Three Bitter Pills the Medical Device Industry Must Swallow To Thrive in 2014 and Beyond
To prepare for the rough road ahead, these are changes that device companies must adopt to thrive in the next few years.
April 23, 2013
Device firms have to be living on Planet Denial if they are not making changes at the operation and corporate level to deal with the changes being wrought by the healthcare reform law. Here's another not-so-breaking news: Things will only get harder for the device industry as the U.S. healthcare industry makes the bumpy transition from a volume to a value-based system.
To prepare for it, the following comprise the bitter medicine the industry must swallow to emerge in a position of strength in 2014 and the years to come.
Get Ready to Share Risk with Providers
Providers and payers are already assuming a shared-risk model when it comes to caring for a population. It may behoove device makers to assume some of the risk as well, says Greg Caresi, senior vice president, Healthcare and Lifesciences, Frost & Sullivan.
"If you are pitching based on health economics and outcomes, are you willing to price a certain way until those outcomes are borne?" Caresi challenged.
This is a radical concept that no one is pursuing currently, but this may soon be a reality that device makers need to wrap their heads around.
"No one is doing that but from the provider side they are looking at ways that this can be implemented," Caresi said, implying that risk sharing may be the inexorable path that the industry is forced to be on due to pressure from providers.
He also suggested that these models may first start occurring in devices such as imaging equipment as opposed to more complex devices.
"You may first start to this in the imaging equipment where you have different business models that aren't just 'buy the equipment and stick it in your shelf,' " Caresi said. "They are more service oriented models so you could imagine those changes coming there first as opposed to the stent [market]."

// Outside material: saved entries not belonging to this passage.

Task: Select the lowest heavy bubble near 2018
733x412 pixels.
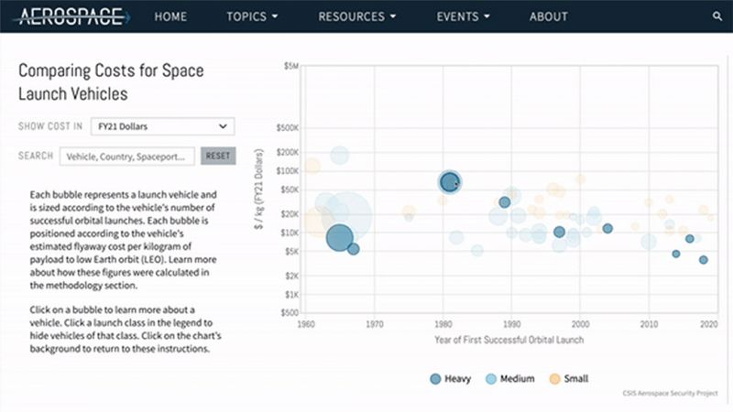Action: click(704, 260)
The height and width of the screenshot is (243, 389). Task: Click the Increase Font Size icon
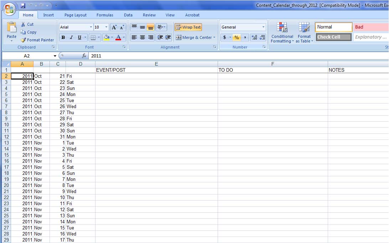pos(114,27)
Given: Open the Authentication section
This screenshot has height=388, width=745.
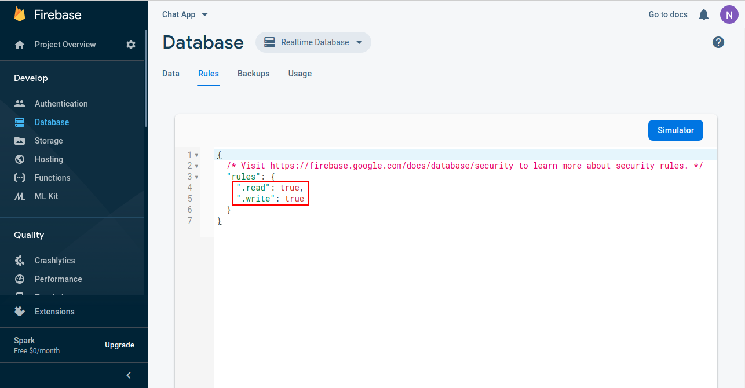Looking at the screenshot, I should tap(61, 103).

Scrutinize Your Product Development and R&D expense
Not too long ago, device makers could add a new feature to a device and charge a premium for it. Well, those days are about to disappear as outcomes data and cost data will guide many purchasing decisions. And that will require device makers to make tough decisions on what product categories should be in their portfolio and where R&D dollars should be invested.
"The incremental change model is not going to be as successful going forward compared with the revolutionary model and you have to look at your new product development a little differently," Caresi said.
In 2011, Johnson & Johnson made the decision to discontinue it drug-eluting stent business, amidst fierce competition from Abbott and Boston Scientific.
"You are seeing the bigger companies adopt that mentality of looking at their product line and in some cases reassessing what they should be in and what they shouldn't be in, looking at the growth rates in their market and how they can change from an equipment-only or a device-only product only to a solution-based deal that will include a service, include support," Caresi said.
Know that Data is King and Needs to be Shared
Historically, healthcare has been a siloed industry where data is not easily shared. That is changing and device makers have a crucial role to play in this changing dynamic.
For instance, device makers could make themselves be invaluable to physicians by having a patient's data from a heart device, be integrated with other patient data. This has proved to difficult to do largely because each hospital has its own electronic medical record system and so integrating the data with a patient's EMR would essentially mean a mammoth undertaking for device vendors.
But Caresi suggests a possible alternative: making sure that device data is put into a data warehouse where other patient data resides.
"Providers today are pulling this information potentially into a data warehouse which you can identify as patient data. You can identify based it on time and if it were possible to tie it into patient paramters that can be collected in the home setting along with EHR with clinical and financial information, that would be great" he said "This is not an elegant way, but that is what providers are doing today - they are dumping all this information into a data warehouse and then leverage these data analytics."
There is no underestimating the fact that device makers have a rough road to hoe. Caresi said smaller companies are more in a bind and there is a particular concern that the focus on cost and the difficulty in getting investment may mean that certain innovative technologies may never be developed. That may well be true, but for now it seems more like collateral damage as attention is squarely on controlling costs. For most people, you don't miss what you don't know.